* **Things to do**
1. List every full calendar date given in the passage about the chapter's archaeology outings and talks.
2. Write the next part of the passage about the chapter's archaeology outings and talks, picking up after its final sentence.

* **Passage**
▬▬▬▬▬▬

November 21, 2020: The Rim Country Chapter and San Tan Chapter jointly sponsored a field trip to Tuzigoot National Monument with National Park Service Archaeologist Matt Gruebard as Guide and Speaker. The Field Trip continued with a visit to the Verde Valley Archaeology Center Museum in Camp Verde. Here are additional photos and a text summary of the outing.
October 17, 2020: Field trip held at Montezuma Castle National Monument led by Matt Guebard, National Park Service Archeologist. Matt Guebard gave a presentation and short walking tour highlighting recent research at Montezuma Castle National Monument. This included the discovery of colored wall decorations indicating rooms with special community functions as well as the use of cutting edge scientific techniques to evaluate the age of rooms at Montezuma Castle and the nearby Castle A site.
Two papers by Matt Guebard:
During the Migration Time: Oral History, Violence, and Identity in the Prehistoric Verde Valley
On March 7, 2020, Janine Hernbrode presented Patterns in Petroglyphs: Hints of the Hohokam Cosmology on the Landscape. Fifteen years of rock art recording on four major petroglyph sites in Southern Arizona has enabled the assembly of motif details, drawings and photographs of more than 16,000 glyphs located in landscapes with similar characteristics. This collection of images records the belief systems of its creators. There were no scenes of everyday life, of grinding corn, or plans for constructing pit houses. The images recording their belief system are interwoven into lines and circles and more complex images carefully placed on the landscape. By applying the scientific method to the patterns observed, by working with ethnographic accounts and linguistic analysis by others, and by consulting with indigenous people, we have gained some understanding of, and identified threads of continuity between, Native American belief systems and rock art motifs.

▬▬▬▬▬▬

* **Raw data**
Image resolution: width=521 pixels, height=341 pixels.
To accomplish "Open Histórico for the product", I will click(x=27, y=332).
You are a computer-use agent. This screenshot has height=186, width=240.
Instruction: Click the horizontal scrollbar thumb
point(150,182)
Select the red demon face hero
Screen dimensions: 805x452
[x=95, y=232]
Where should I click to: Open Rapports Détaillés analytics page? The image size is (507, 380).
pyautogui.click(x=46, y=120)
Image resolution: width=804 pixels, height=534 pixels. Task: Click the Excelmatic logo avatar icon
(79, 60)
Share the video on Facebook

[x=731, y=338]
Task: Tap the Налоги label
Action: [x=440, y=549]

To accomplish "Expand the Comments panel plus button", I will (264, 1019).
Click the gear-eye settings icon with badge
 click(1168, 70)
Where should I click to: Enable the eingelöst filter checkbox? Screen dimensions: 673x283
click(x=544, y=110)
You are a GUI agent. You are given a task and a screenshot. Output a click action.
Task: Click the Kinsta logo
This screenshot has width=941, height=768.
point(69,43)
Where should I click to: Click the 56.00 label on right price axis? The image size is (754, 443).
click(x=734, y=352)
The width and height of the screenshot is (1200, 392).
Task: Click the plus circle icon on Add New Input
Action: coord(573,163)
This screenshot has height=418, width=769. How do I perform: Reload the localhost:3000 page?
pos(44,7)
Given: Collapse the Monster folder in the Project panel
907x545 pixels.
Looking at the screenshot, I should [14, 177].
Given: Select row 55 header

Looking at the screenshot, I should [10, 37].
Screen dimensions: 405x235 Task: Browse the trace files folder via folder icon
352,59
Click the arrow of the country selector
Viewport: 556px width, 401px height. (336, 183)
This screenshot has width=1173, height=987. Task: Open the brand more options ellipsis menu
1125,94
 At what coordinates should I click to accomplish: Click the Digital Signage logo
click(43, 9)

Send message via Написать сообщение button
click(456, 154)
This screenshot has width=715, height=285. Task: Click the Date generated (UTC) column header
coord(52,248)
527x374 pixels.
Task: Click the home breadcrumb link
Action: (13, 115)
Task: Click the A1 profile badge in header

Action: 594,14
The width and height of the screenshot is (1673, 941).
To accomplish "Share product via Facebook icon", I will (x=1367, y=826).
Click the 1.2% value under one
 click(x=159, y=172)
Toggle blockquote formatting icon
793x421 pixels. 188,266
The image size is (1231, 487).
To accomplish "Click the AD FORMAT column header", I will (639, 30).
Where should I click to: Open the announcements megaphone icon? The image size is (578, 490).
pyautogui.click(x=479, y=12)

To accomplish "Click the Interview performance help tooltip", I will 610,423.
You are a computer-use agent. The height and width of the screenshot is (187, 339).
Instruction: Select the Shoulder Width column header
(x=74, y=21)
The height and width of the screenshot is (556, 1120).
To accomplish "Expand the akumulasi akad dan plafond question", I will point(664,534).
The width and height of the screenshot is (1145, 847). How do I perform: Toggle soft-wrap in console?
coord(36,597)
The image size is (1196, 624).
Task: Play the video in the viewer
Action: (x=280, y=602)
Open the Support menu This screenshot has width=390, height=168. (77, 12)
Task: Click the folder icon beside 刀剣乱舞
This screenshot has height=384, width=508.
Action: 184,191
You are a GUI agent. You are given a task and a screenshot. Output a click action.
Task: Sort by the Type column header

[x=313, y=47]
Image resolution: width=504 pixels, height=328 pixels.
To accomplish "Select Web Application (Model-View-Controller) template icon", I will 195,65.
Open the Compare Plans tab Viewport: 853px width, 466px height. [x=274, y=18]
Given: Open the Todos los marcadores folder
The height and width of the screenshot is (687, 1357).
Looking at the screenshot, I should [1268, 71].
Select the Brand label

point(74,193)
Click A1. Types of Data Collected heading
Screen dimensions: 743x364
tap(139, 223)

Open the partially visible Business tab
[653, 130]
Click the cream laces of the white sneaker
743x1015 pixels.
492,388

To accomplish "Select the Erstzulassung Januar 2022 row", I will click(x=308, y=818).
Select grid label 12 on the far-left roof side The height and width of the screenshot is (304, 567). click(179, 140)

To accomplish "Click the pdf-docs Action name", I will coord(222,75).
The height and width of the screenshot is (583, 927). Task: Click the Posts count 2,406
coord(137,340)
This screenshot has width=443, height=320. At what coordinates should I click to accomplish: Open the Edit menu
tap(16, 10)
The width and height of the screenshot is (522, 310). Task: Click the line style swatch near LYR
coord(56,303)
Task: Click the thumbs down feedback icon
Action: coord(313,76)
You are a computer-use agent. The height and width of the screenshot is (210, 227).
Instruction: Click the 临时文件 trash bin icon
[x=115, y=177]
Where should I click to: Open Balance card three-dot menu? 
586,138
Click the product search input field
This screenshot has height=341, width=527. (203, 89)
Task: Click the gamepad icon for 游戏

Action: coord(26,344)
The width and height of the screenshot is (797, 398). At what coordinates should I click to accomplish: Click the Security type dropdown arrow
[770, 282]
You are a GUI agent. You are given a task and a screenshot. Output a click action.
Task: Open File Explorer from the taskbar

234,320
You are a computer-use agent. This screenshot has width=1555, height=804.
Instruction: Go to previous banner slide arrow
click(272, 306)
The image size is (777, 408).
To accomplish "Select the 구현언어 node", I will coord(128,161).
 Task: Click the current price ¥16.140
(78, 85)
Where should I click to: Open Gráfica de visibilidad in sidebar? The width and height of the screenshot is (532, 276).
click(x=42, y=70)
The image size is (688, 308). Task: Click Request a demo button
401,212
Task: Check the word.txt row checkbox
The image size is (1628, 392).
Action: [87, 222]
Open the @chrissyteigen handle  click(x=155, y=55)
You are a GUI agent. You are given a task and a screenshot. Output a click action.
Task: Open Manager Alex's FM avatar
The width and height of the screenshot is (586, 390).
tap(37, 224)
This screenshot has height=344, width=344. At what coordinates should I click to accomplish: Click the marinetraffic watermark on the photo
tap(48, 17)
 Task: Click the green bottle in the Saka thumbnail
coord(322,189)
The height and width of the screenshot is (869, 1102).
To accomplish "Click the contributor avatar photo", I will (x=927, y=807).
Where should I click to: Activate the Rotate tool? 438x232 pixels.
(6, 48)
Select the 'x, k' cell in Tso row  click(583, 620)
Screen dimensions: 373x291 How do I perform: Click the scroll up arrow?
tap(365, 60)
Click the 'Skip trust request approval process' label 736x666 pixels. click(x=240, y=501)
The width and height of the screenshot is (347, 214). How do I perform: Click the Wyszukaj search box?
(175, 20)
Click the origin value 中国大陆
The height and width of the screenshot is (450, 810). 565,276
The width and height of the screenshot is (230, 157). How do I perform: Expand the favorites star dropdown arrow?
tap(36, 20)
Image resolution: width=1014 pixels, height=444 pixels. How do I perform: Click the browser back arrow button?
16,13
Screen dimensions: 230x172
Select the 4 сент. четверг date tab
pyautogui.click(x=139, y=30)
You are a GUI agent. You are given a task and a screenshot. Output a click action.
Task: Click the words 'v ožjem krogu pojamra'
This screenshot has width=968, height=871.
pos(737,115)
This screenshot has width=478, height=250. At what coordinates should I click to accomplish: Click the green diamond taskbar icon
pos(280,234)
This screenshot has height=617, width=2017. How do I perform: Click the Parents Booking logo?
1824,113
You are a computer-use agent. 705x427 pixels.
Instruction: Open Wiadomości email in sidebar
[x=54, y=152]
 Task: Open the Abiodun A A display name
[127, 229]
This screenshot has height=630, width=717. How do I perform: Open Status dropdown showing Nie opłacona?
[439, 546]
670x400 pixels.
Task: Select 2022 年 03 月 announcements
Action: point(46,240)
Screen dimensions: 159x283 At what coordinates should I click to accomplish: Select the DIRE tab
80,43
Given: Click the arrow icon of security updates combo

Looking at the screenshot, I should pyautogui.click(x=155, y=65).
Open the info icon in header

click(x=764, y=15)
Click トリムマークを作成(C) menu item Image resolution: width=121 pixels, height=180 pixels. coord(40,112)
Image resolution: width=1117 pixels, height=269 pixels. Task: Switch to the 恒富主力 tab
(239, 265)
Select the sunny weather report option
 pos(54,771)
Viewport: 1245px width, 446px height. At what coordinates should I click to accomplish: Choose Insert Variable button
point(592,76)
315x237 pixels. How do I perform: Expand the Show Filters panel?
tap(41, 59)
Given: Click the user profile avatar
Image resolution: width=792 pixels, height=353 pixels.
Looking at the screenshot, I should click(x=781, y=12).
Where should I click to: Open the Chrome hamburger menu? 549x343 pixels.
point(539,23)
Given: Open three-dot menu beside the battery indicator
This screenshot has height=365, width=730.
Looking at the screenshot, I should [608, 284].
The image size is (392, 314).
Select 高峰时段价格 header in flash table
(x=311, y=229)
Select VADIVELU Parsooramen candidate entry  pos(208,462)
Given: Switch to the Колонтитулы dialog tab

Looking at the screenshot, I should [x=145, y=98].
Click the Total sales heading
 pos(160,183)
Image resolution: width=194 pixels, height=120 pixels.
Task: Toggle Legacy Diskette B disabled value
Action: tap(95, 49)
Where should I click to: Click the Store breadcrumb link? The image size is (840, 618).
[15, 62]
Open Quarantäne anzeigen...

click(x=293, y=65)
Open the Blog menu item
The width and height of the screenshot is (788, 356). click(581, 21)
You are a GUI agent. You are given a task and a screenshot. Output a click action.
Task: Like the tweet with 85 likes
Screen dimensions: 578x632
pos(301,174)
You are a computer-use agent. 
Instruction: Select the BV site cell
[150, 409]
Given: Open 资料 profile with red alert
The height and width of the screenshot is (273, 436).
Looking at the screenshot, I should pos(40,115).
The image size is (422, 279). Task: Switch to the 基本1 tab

▬▬▬▬▬▬

* **Responses by item number**
1. November 21, 2020; October 17, 2020; March 7, 2020

2.
The Rim Chapter's February 1, 2020 speaker was Ralph Burrillo. His presentation was titled, The Anthropology of Paleontology: A Quick Look at Native American Depictions of the North American Fossil Record. The study of how Indigenous people articulate with the fossil record can offer researchers a tremendous wealth of insights about those cultures and their relationships with the land, as well as offer opportunities for further scientific and cross-cultural collaboration. Yet this topic remains woefully overlooked by anthropologists. A quick look at the archaeology of Native American depictions and interpretations of the North American fossil record reveals just how intricate, exciting, and sophisticated Indigenous paleontology can be.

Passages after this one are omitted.